**ACTIVITY**
Starting with the line that contains "23 (97, 1273)", copy every line through the end of the listing, exactly and only those. No pictures should appear in the copy.

**RECORDS TO USE**
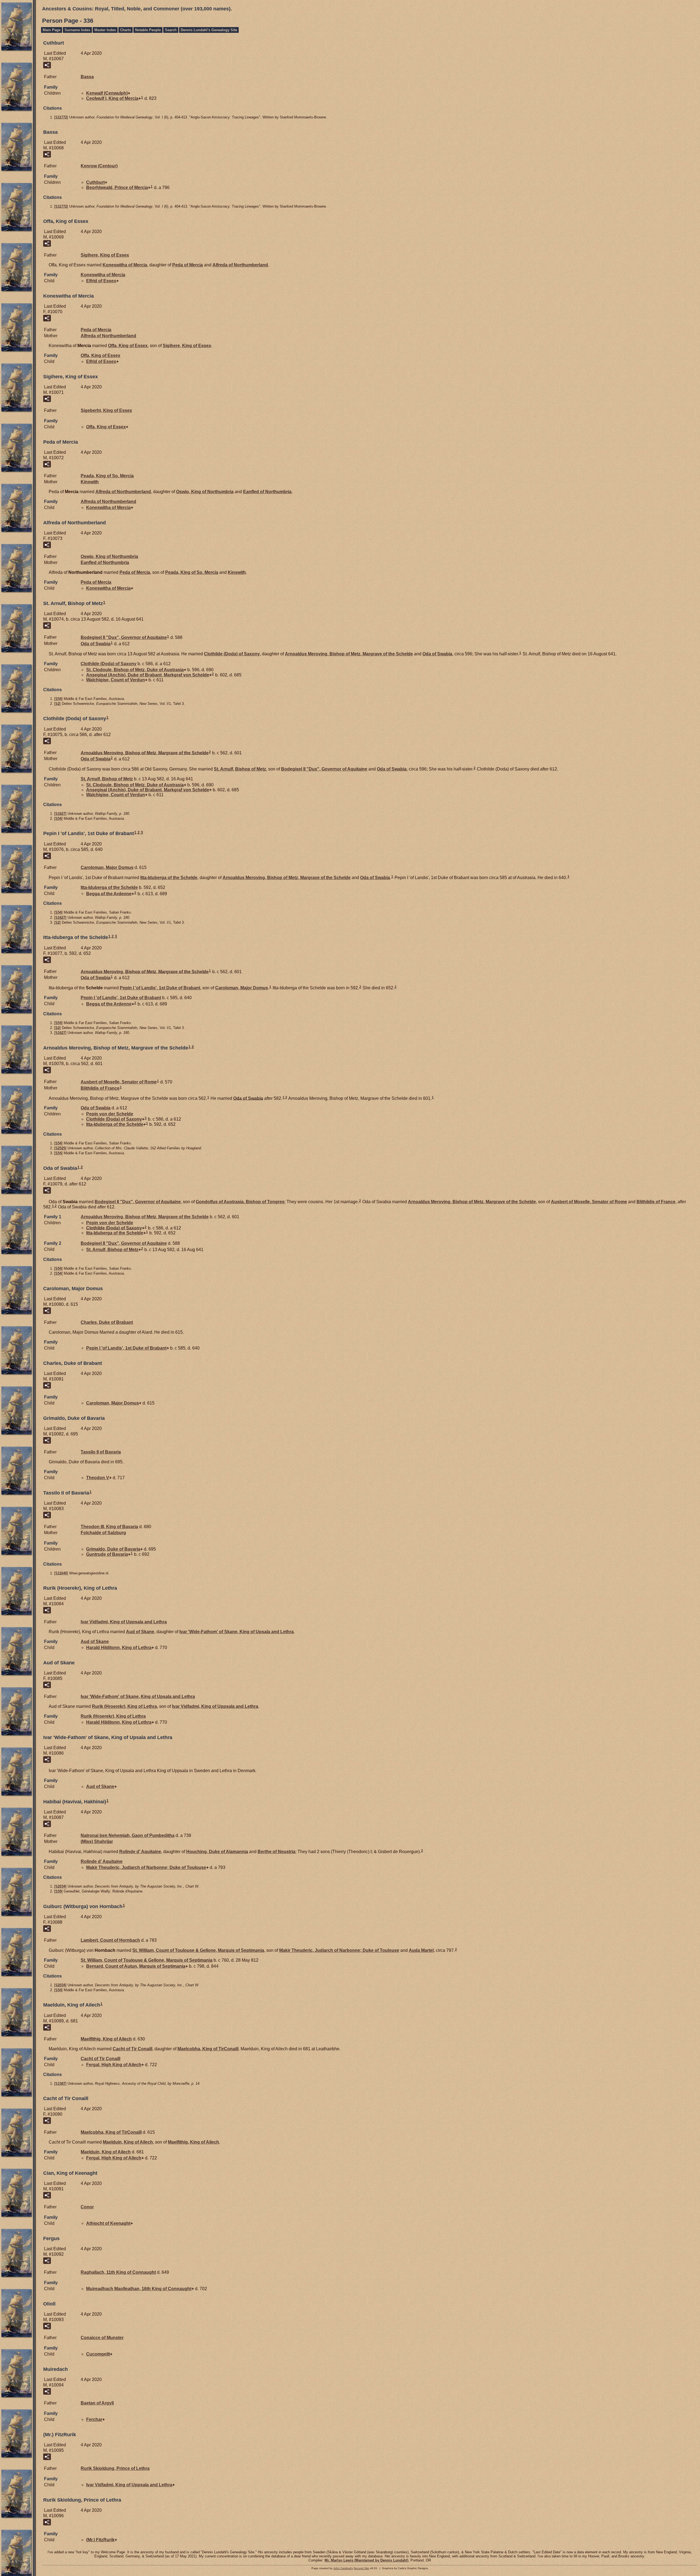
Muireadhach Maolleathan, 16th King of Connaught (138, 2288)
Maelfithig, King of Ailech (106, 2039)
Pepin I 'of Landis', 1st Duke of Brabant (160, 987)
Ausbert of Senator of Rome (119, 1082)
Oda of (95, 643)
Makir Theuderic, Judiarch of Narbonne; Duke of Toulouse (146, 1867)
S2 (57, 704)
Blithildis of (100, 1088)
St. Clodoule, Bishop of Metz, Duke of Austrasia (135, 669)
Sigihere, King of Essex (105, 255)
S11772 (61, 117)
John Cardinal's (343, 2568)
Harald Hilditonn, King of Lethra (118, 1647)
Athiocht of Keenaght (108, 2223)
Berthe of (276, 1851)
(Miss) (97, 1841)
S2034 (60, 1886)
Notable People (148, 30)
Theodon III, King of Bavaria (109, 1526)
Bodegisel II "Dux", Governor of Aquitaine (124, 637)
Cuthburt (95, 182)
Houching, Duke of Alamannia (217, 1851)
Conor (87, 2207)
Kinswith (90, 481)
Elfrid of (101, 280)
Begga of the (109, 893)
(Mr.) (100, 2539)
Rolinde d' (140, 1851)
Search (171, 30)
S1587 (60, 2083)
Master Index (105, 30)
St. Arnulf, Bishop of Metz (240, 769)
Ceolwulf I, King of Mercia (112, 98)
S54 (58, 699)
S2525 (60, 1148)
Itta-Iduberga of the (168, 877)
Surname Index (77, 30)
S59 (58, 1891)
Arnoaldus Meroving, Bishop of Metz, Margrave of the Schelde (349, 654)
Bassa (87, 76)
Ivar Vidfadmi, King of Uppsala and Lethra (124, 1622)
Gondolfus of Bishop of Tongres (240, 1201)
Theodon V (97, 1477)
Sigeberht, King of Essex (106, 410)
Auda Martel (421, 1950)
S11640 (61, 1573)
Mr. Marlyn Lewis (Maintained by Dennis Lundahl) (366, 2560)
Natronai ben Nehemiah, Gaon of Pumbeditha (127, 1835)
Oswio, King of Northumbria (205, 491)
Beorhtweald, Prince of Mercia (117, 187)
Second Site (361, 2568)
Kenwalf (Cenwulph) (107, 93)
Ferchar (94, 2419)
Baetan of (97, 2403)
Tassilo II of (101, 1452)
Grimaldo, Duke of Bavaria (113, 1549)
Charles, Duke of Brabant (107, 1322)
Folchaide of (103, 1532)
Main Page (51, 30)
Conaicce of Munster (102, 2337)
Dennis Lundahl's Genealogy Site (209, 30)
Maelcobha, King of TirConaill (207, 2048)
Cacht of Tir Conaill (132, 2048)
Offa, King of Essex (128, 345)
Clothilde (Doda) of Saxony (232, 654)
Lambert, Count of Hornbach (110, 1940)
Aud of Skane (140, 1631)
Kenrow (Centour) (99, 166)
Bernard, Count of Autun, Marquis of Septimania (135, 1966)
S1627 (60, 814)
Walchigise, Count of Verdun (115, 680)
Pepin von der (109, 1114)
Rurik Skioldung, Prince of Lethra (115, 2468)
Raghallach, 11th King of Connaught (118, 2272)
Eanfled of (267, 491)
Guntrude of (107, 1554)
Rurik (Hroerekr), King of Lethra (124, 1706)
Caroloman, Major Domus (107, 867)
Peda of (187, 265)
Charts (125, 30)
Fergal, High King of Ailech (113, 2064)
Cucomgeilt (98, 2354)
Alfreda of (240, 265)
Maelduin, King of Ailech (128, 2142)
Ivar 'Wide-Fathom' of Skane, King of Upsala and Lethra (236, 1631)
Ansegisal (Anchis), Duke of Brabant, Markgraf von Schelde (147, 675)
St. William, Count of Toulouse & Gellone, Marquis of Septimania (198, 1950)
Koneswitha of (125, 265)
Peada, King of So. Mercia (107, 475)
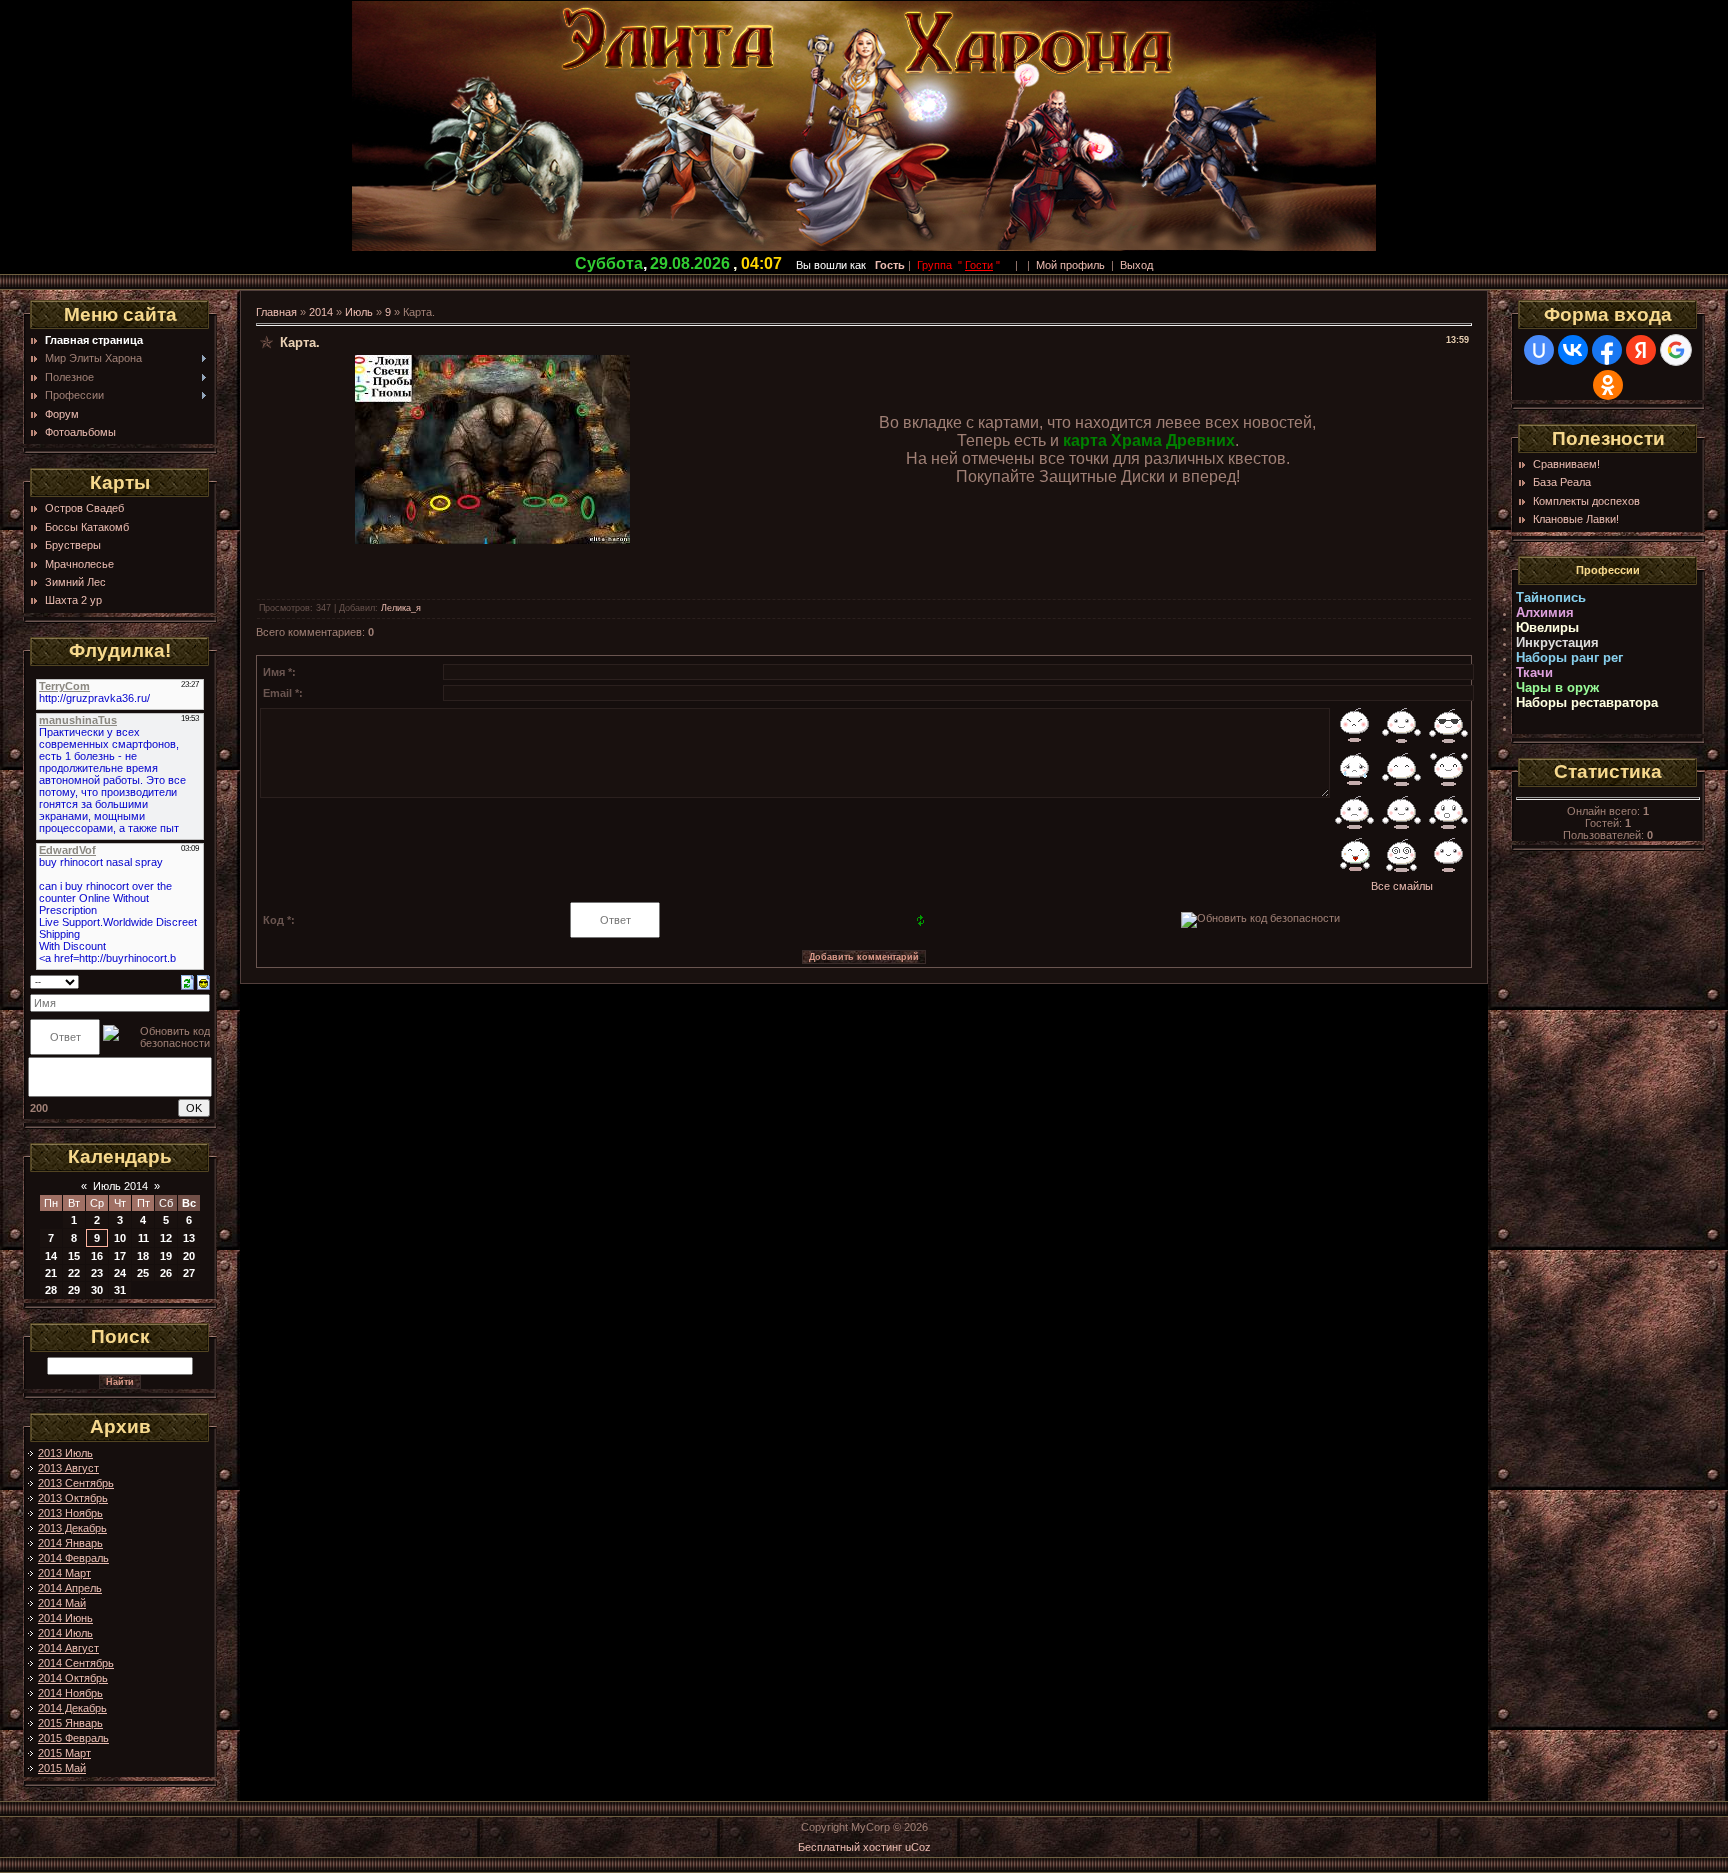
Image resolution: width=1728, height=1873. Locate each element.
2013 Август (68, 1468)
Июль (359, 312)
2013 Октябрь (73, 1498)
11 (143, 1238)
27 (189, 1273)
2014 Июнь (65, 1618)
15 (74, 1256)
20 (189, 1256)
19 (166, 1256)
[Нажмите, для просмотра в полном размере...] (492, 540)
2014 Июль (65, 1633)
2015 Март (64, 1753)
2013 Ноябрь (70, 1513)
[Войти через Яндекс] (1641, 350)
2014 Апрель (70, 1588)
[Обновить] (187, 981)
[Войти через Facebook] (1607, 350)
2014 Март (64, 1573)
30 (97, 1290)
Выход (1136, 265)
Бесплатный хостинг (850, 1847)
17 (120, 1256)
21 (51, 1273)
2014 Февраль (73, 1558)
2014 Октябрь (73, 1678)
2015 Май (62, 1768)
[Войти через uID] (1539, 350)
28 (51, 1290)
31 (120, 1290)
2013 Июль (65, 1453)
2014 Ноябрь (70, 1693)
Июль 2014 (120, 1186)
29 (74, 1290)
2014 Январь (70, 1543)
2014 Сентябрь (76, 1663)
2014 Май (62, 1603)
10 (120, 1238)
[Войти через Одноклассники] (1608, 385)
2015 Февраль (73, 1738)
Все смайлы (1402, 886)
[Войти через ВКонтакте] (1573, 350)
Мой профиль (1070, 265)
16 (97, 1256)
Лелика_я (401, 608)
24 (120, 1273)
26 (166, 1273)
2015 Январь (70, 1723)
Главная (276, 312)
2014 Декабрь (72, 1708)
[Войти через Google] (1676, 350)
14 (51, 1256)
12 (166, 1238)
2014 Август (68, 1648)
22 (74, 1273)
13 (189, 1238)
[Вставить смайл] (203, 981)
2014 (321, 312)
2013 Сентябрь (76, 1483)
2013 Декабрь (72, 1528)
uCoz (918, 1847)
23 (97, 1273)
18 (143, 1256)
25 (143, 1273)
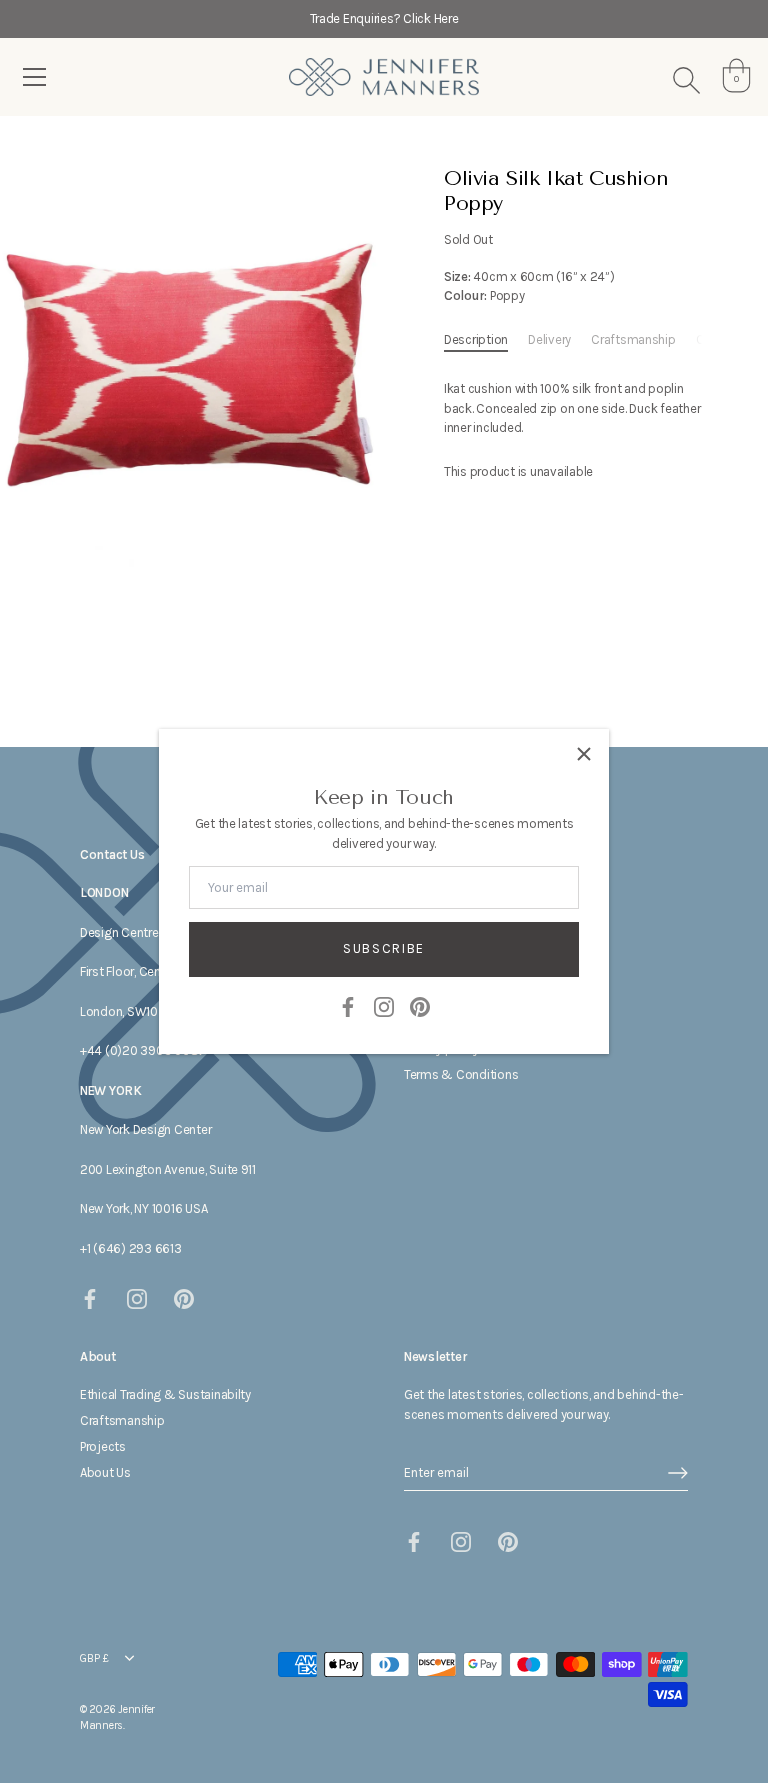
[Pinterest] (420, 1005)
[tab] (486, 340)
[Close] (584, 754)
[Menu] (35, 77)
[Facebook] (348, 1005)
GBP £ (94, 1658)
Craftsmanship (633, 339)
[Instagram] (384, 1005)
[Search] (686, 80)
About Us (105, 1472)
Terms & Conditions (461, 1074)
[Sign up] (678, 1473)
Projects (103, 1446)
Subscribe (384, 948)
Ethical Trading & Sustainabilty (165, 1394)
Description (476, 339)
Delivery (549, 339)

**REPLY**
23 (97, 1273)
18 (143, 1256)
25 (143, 1273)
[Pinterest] (420, 1005)
[tab] (486, 340)
[Close] (584, 754)
[Menu] (35, 77)
[Facebook] (348, 1005)
GBP £ (94, 1658)
Craftsmanship (633, 339)
[Instagram] (384, 1005)
[Search] (686, 80)
About Us (105, 1472)
Terms & Conditions (461, 1074)
[Sign up] (678, 1473)
Projects (103, 1446)
Subscribe (384, 948)
Ethical Trading & Sustainabilty (165, 1394)
Description (476, 339)
Delivery (549, 339)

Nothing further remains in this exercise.